Deine Aufgabe: Zeige bitte unverändert jede Zeile der folgenden Einträge, in der die Zeichenfolge „screenshot“ vorkommt.

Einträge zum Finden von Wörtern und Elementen
------
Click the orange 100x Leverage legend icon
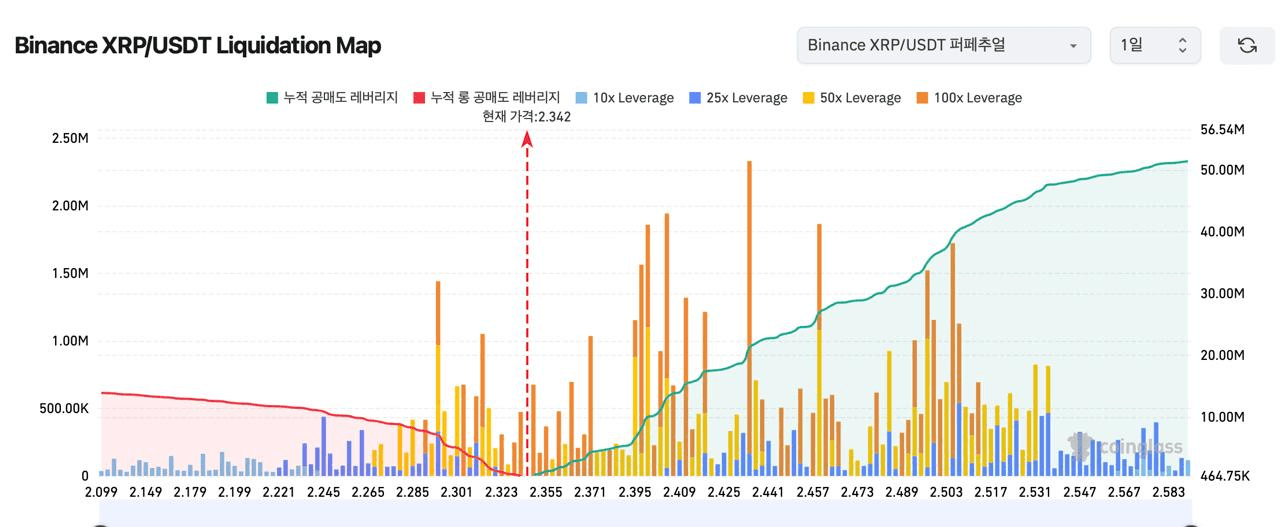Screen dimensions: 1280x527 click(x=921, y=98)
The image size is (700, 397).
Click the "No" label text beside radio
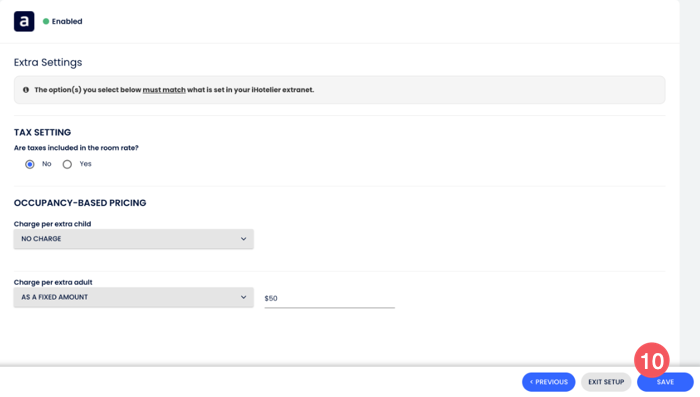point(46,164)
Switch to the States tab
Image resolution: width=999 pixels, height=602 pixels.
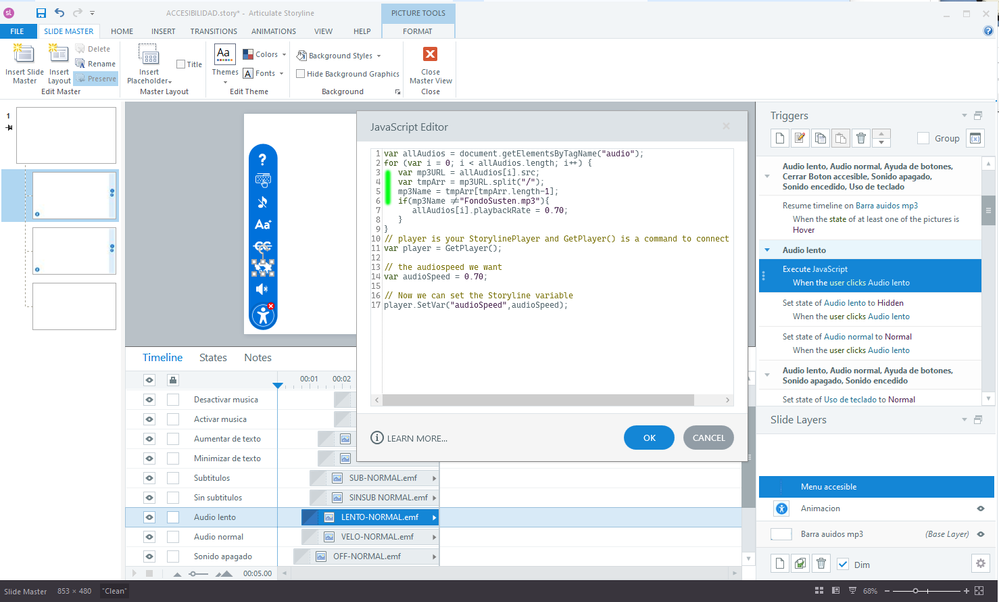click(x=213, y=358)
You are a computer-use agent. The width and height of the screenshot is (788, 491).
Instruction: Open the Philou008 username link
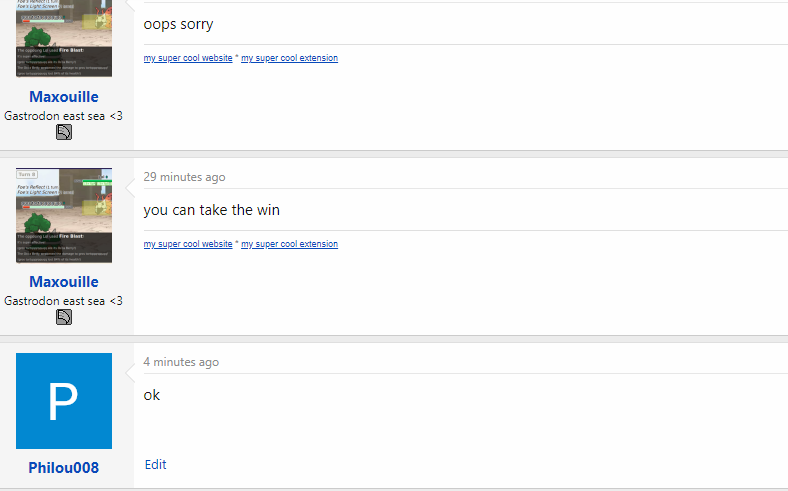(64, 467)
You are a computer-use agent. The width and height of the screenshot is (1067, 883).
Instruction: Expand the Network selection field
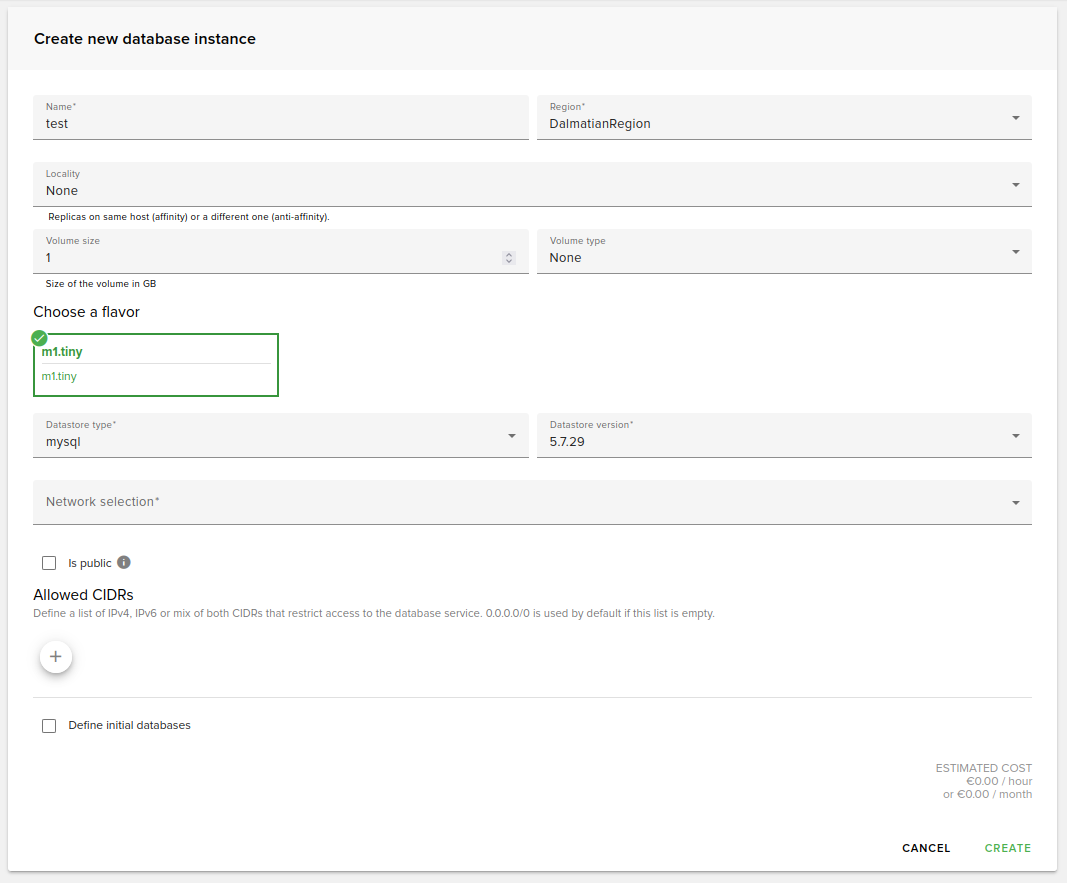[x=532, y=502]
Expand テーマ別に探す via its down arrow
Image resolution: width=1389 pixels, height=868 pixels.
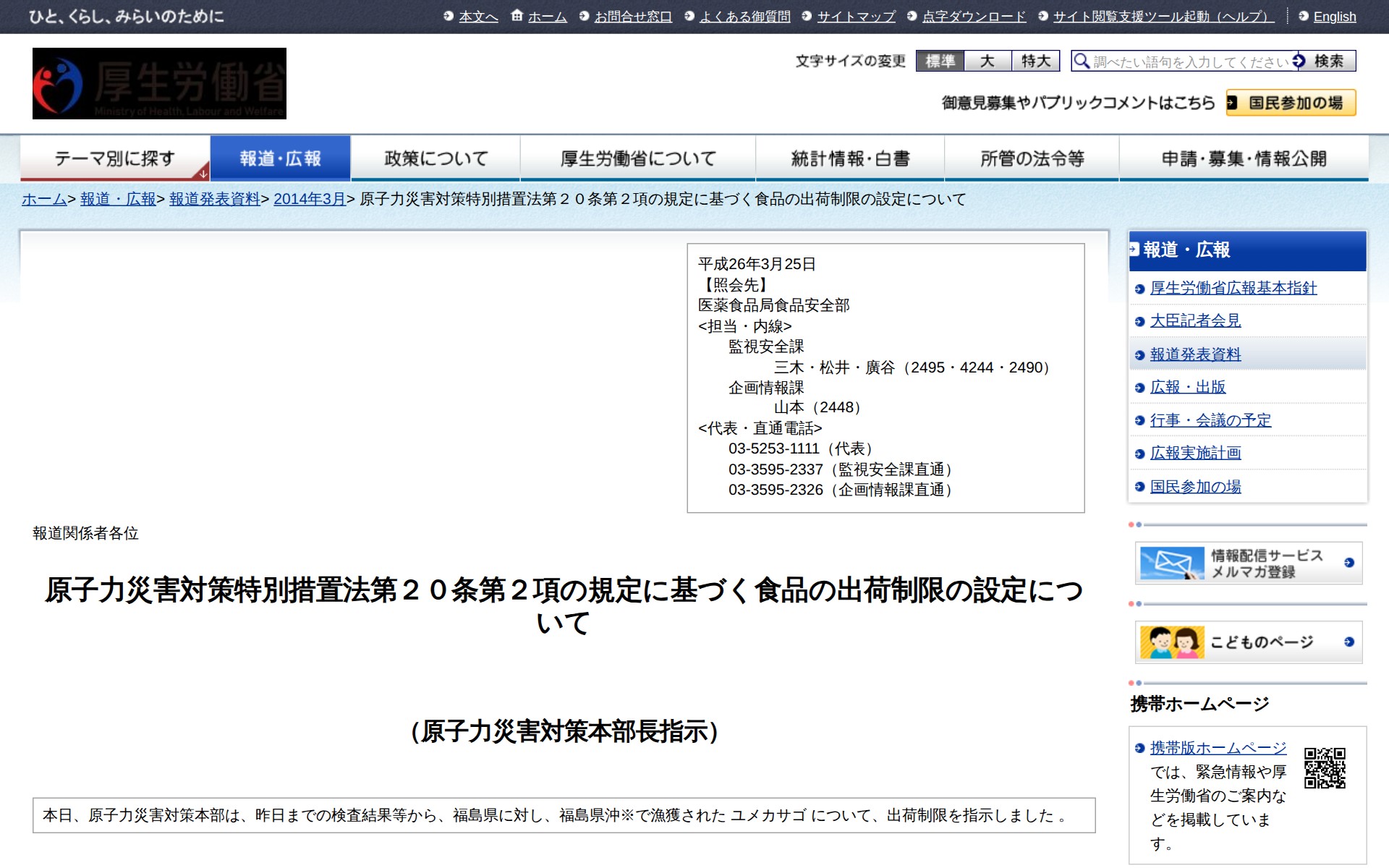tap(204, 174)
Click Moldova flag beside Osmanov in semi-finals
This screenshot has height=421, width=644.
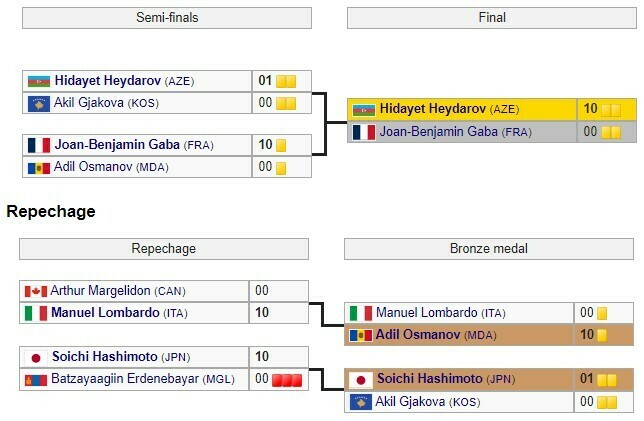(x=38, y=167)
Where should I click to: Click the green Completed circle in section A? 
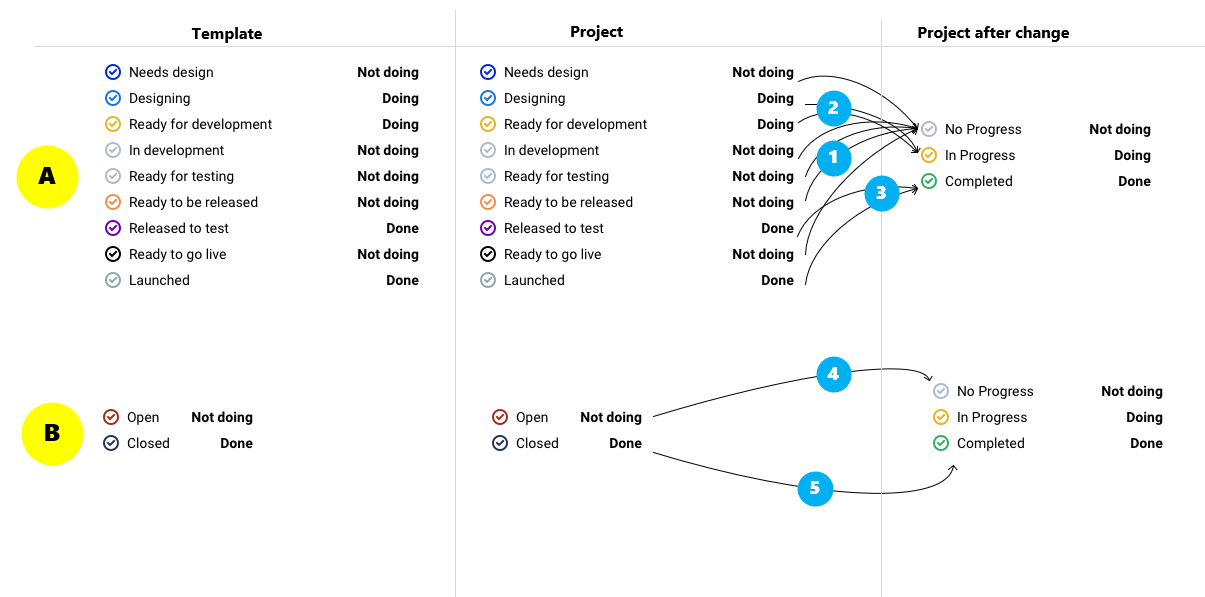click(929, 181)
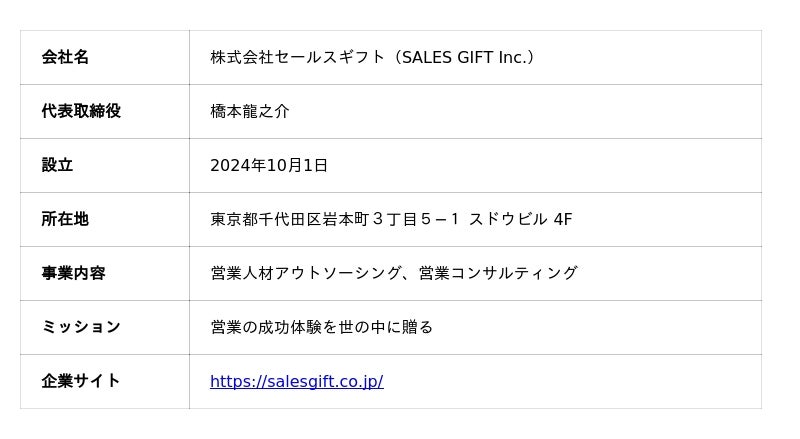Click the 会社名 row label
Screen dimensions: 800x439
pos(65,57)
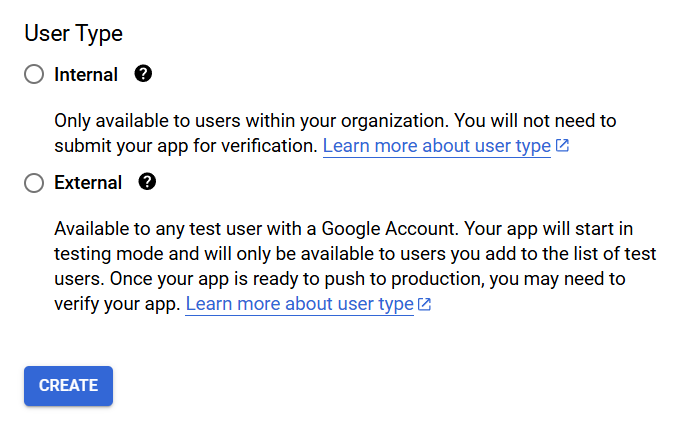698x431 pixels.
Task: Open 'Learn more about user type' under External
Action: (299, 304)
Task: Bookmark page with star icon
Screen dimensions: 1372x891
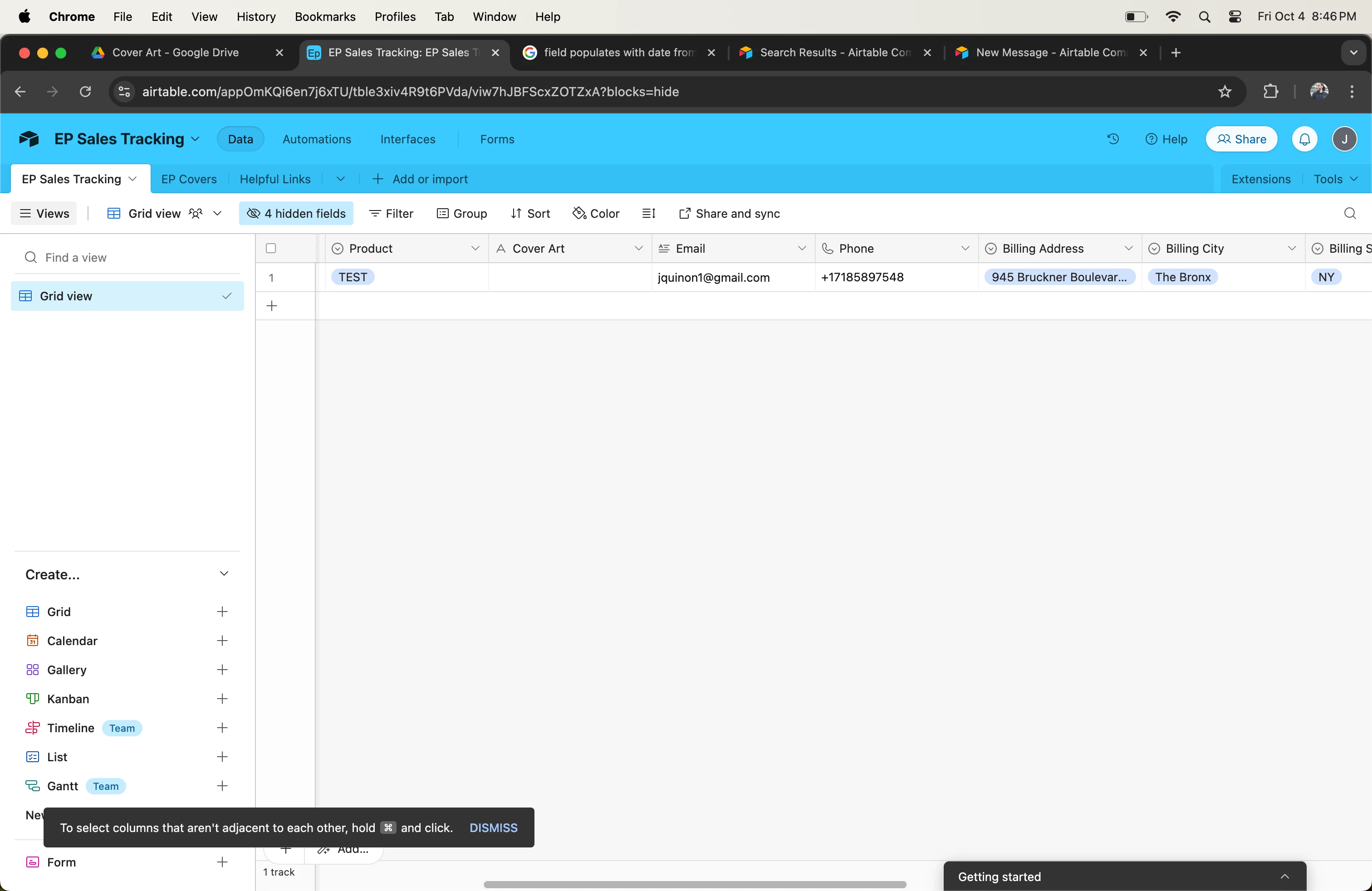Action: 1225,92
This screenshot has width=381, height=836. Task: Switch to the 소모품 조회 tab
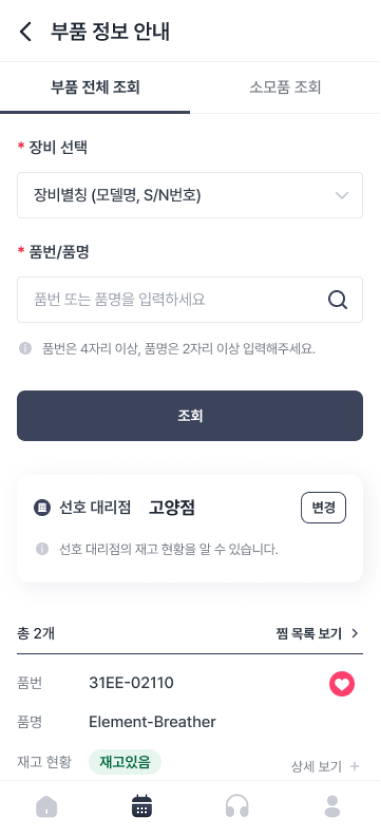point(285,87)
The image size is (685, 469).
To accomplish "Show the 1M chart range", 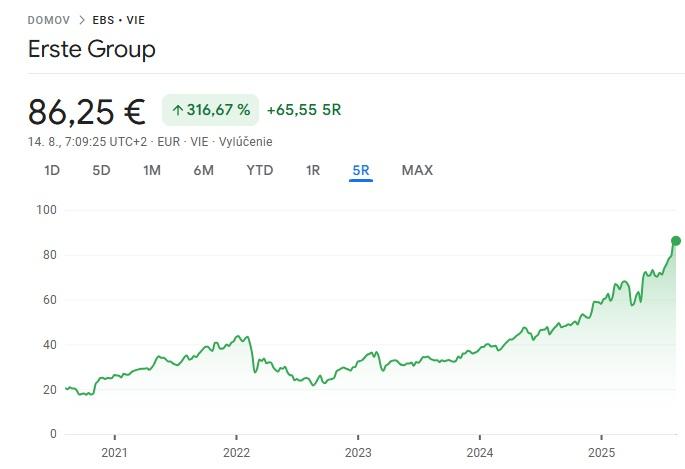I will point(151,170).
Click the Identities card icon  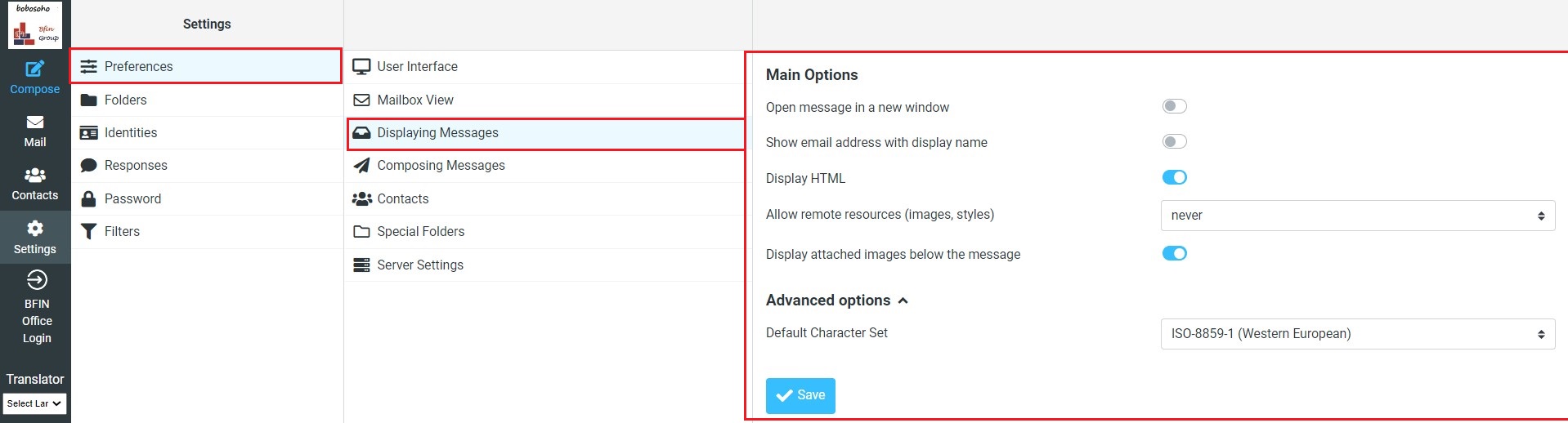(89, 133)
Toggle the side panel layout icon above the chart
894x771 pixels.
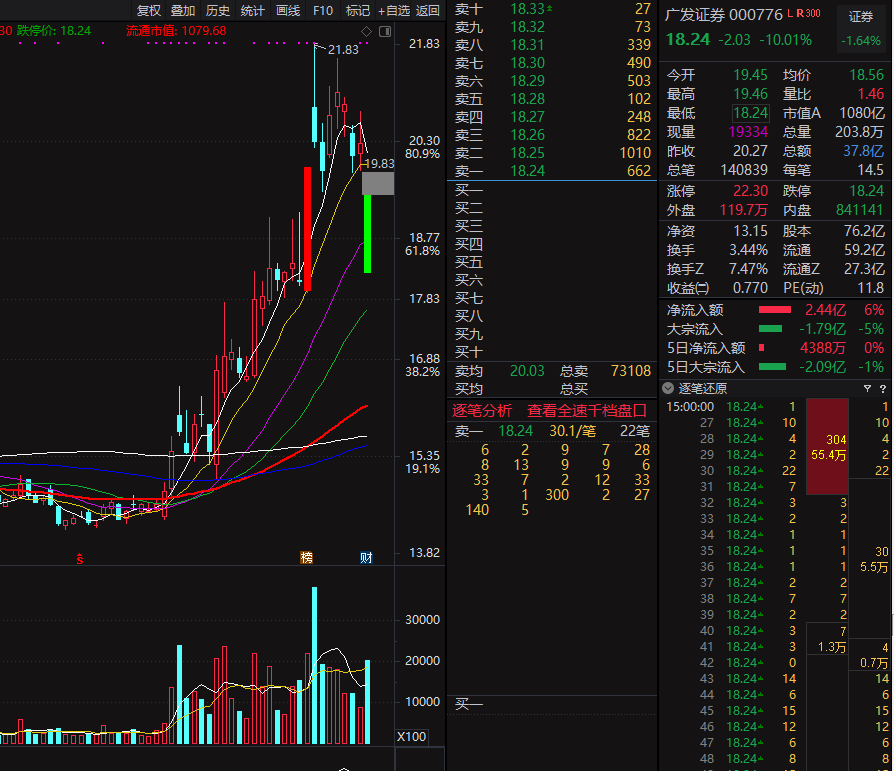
------
Lösung:
You are a computer-use agent. The width and height of the screenshot is (788, 491).
You are a computer-use agent. The width and height of the screenshot is (1067, 883).
This screenshot has height=421, width=644.
This screenshot has width=381, height=836. Task: Switch to the 소모품 조회 tab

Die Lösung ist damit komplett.